### TASK DETAILS
Find the number of lines below in which the word "computer" occurs. Write only that number.

### THE DATA
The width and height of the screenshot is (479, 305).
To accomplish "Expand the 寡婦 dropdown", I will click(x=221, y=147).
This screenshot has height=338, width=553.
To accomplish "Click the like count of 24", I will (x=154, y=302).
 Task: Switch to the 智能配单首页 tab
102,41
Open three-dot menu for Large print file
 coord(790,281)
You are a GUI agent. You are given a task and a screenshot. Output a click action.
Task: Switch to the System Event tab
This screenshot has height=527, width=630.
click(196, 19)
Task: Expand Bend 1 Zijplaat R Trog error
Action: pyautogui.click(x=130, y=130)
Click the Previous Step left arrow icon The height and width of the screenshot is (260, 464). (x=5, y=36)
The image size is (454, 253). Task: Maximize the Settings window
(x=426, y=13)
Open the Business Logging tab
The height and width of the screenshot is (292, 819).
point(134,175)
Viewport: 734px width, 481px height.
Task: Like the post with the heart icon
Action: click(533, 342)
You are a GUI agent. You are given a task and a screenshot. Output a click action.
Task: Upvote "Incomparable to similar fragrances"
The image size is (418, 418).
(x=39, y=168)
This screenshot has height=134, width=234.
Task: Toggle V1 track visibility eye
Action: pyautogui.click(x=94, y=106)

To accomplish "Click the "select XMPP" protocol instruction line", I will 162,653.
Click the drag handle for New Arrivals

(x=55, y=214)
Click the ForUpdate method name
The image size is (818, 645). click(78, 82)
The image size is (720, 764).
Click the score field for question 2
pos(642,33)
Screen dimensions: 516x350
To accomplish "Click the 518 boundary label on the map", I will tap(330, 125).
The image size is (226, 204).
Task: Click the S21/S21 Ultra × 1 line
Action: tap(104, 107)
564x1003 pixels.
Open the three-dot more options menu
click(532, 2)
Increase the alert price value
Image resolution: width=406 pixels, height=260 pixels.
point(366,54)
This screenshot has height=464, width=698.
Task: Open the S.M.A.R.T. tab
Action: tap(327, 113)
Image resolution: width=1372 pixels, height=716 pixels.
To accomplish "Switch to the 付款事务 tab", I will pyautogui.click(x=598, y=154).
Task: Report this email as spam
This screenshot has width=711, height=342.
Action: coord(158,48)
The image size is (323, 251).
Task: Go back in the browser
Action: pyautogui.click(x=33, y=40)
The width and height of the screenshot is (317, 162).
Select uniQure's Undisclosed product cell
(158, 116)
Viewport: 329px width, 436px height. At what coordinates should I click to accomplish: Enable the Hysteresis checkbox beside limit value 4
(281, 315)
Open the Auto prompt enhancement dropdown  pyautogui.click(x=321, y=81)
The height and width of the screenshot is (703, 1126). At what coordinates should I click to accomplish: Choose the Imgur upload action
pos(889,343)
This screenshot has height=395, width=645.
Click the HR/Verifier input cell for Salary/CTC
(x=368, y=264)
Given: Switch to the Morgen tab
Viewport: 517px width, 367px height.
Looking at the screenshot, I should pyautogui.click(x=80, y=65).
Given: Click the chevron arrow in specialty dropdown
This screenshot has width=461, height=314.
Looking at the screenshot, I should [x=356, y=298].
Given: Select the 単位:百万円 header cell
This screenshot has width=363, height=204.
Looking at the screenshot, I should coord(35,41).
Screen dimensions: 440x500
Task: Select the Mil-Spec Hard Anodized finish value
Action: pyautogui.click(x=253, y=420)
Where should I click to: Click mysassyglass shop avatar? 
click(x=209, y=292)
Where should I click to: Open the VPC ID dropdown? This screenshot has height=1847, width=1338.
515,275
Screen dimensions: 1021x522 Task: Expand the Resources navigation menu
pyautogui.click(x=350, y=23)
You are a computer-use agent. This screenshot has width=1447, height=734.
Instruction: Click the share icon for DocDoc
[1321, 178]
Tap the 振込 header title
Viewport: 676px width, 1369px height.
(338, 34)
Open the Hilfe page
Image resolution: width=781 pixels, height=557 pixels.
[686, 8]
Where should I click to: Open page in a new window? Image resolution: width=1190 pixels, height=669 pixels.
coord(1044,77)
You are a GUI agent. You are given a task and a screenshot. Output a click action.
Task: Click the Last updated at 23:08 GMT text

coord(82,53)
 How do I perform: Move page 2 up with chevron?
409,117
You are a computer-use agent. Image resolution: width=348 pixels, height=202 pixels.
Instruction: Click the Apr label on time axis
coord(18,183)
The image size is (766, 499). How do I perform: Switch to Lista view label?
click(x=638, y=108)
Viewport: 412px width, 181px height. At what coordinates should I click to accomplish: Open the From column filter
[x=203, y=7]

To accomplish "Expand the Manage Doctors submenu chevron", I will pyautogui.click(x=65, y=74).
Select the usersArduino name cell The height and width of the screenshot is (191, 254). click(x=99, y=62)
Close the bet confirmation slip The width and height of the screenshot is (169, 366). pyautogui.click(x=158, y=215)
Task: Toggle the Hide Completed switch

### WORKED SOLUTION
2